- **THE PROBLEM**
In the listing below, replace every occurrence of "Click" with "Tap" and leave all other text unchanged. Omit the pictures from your response.

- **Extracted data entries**
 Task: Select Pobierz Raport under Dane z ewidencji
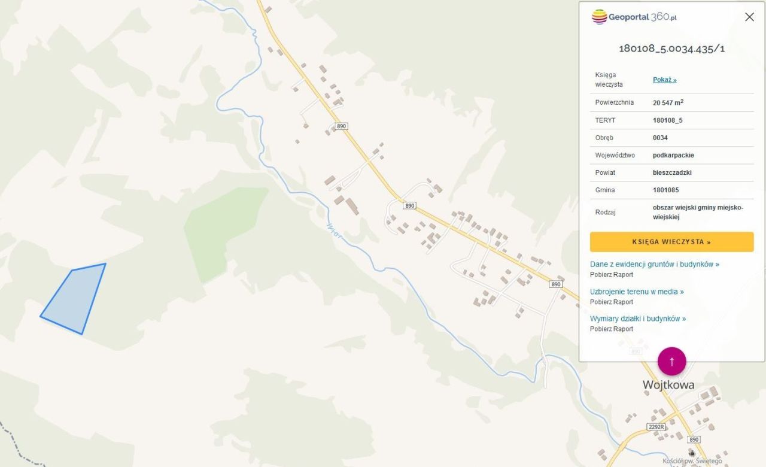point(612,275)
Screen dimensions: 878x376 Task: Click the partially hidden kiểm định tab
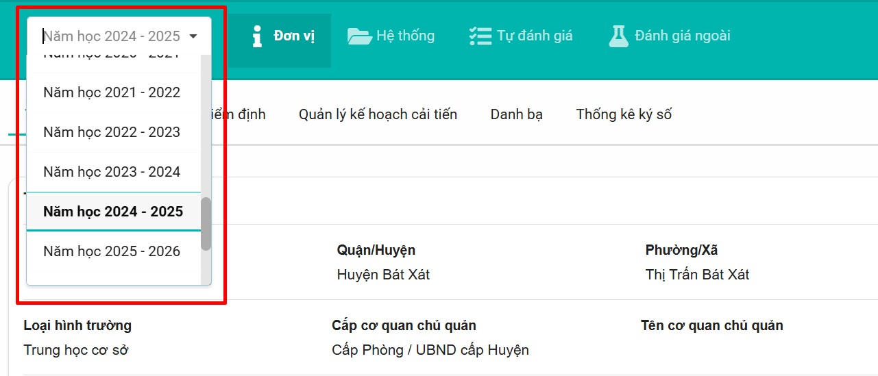[x=245, y=114]
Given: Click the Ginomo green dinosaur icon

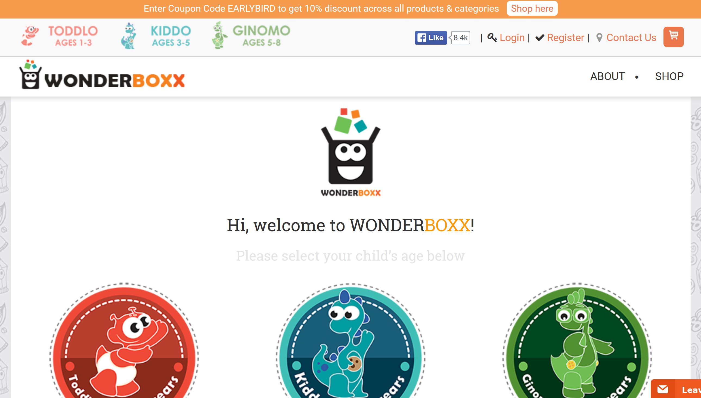Looking at the screenshot, I should [x=219, y=36].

- **OUTPUT FOR THIS EXERCISE**
 Task: Select Pobierz Raport under Dane z ewidencji
point(612,275)
Screen dimensions: 878x376 Task: Tap the partially hidden kiểm định tab
[x=245, y=114]
Given: Tap the Ginomo green dinosaur icon

Looking at the screenshot, I should [x=219, y=36].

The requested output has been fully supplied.